Ces gestes techniques, exécutés avec une grande maîtrise, laissaient déjà présager de la valeur du plat. Couleur du laquage, cuisson du poisson dont la chair se déchire ou non. Les moindres détails étaient scrutés par le Jury, réuni comme lors d’une cérémonie autour du Carrelet.

” C’était les carnets de l’aventure pour dénicher un carrelet conforme”, nous raconte un des candidats. Le 9 novembre dernier, le sujet avait été tiré au sort parmi un choix de 16 plats (8 entrées et/ou dessert et 8 plats), au lycée Henri IV à Paris, lors de la réunion des Présidents et Vice-présidents de centre et des chefs d’établissement, en présence des candidats.


À Paris, il s’est envolé à plus de 300 €/kg alors que ce n’est pas un produit noble par définition. Le COET a consenti a réviser le poids du carrelet qui devait atteindre une pesée entre 1,4 et 2kg.

“C’était la course aux carrelets et surtout aux beaux carrelets” soupire un candidat. En effet, sa dorsale et ses gommettes orangées étaient admirées. Tout était mesuré, millimétré avec la plus grande minutie. La présentation, la disposition, le sens du poisson, tête à gauche ou à droite, ventre en haut ou en bas, doivent se faire dans le respect des techniques classiques de dressage.

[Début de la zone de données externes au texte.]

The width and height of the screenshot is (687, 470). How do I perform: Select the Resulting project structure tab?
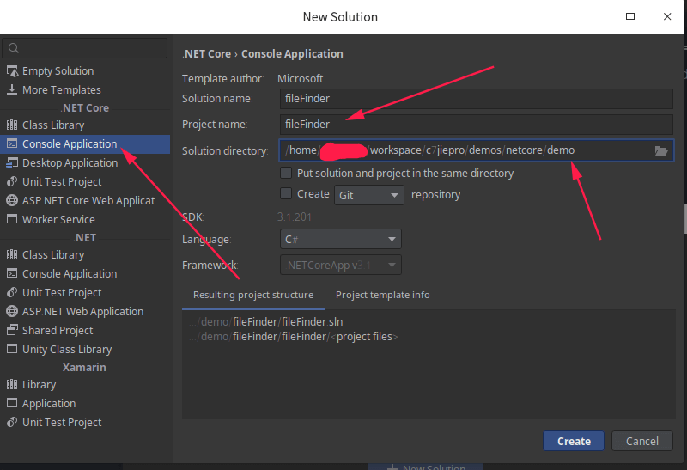click(253, 295)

Prise en compte dans la notation du calibre des pommes de terre, du laquage, de la brillance, de la cuisson, de la régularité des brochettes et de leur alignement, en somme le respect du croquis et de la fiche technique.

Puis vint la dégustation proprement dite, le goût, la persistance, le fondant des pommes de terre, la fermeté de la chair, les garnitures soignées. Tout était décortiqué et scrupuleusement noté dans les cases consacrées.
Le Jury était également en quête de produits interdits : “il fut soupçonné la présence de la truffe dans un des plats”.


De l’autre côté de la salle de restaurant, Thierry Schwartz (Le Bistrot des Saveurs à Obernai), Nicolas Stamm (la fourchette des ducs à Obernai), Franck Fresson, MOF Chocolatier (Jarny et Metz) et Laurent Seminel (auteur-éditeur culinaire) se sont chargés d’évaluer le “pie” de canard aux navets.

La chorégraphie est similaire, présentation du “pie” de canard aux navets aux membres du Jury et dépose sur la table à découpe, tenue par Madame Zehner et Monsieur Hubert, tous deux enseignant au lycée hôtelier d’Illkirch.


Une fois le feuilletage, rehaussée de ces bandelettes, démonté, la scénographie des produits (navets, pruneaux, têtes de champignons, effiloché des cuisses de canard) était identique.

Le Jury a veillé au respect des consignes : les bandelettes de feuilletage, d’un 1cm de large, devaient être découpées à la roulette à pâte cannelée, en diagonales croisées, de façon à former des losanges. Quant aux navets, on les attendait détaillés en rondelle épaisses et bien colorés des deux côtés.


Les filets de canard encore saignants étaient servis à part sur une assiettes, dressée avec les garnitures emprises sous le feuilletage et accompagnés d’un jus de canard au cidre réduit. La difficulté réside en la cuisson simultanée du feuilletage et des garnitures.

Seule la présence d’une ou deux cheminées dans le feuilletage du “pie” était laissée à l’appréciation technique du candidat.

Mais au-delà du défi spatial et temporel, des difficultés techniques et organisationnelles, les qualités gustatives des plats présentés devaient être au niveau de l’excellence recherchée. Les candidats se présentent en effet au plus sélectif des concours culinaires. Les épreuves qualificatives régionales sont organisées afin de “détecter les talents qui ont les compétences pour chercher en finale l’excellence” explique un membre du COET.


Les candidats réceptionneront les résultats de l’épreuve qualificative par courrier.

D’ores et déjà, chacun s’en retourne à son piano et réalise que pour la finale, c’est 3 plats qui devront être envoyés (2 plats imposés et 1 plat libre à partir de produits proposés et de techniques imposées par le Jury).